Spoiler: I came back.

I’m not here to convince you to install FreeBSD, so I’ll just say this: FreeBSD, like OpenBSD, NetBSD, etc. is very much an operating system, not a distro, and that shows itself in subtle ways. Look no further than the handbook to see what I mean.


Migration

Railway is a great service. I’ve been using it for ~2 years now. It’s got a clean interface, good performance, and possibly the best hosted Postgres prices in the business.

But it’s not without quirks. Railway instances share resources, such as compute time, memory, and IP. This is standard in the PaaS industry, but for Discord bots, it kind of sucks.

Discord bans IPs of bots that violate the terms of service. On a service like Railway, you might share the same IP with multiple Discord bots. If one of them is a bad actor, then Discord kicks them all offline.

(Thankfully, this only happens a few times a year in practice, and fixing it is just a button click in the dashboard.)

More, while Railway is a good price, they still need to make money. But when you could run most Discord bots on a Raspberry Pi, why spend $35/mo?

We can do cheaper.

Though Railway wasn’t affected, the October 2025 AWS outage had me missing the days of self-hosting. When I was a teen, I’d run *nix boxen in my bedroom, wrestle with WiFi, wrestle with ATI drivers, and marvel that Doom 3 ran natively.

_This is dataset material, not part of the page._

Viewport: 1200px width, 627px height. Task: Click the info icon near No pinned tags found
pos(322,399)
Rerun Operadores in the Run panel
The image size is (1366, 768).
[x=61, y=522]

That’s two reasons to switch. I don’t need a third. It’s time to go back.


From There to Here

I’m tiltowait. I run a few popular Discord bots for World of Darkness (and more specifically Vampire: The Masquerade) games. Though the tech world is replete with stories like mine, it still surprises me that I’m only in my current career because I got annoyed typing out dice rolls on my phone.

This site will be a journal of dev notes, stories, etc. Almost entirely for myself and my own edification, but I need to store it somewhere, and if even one person finds it useful, interesting, or informative, why not here?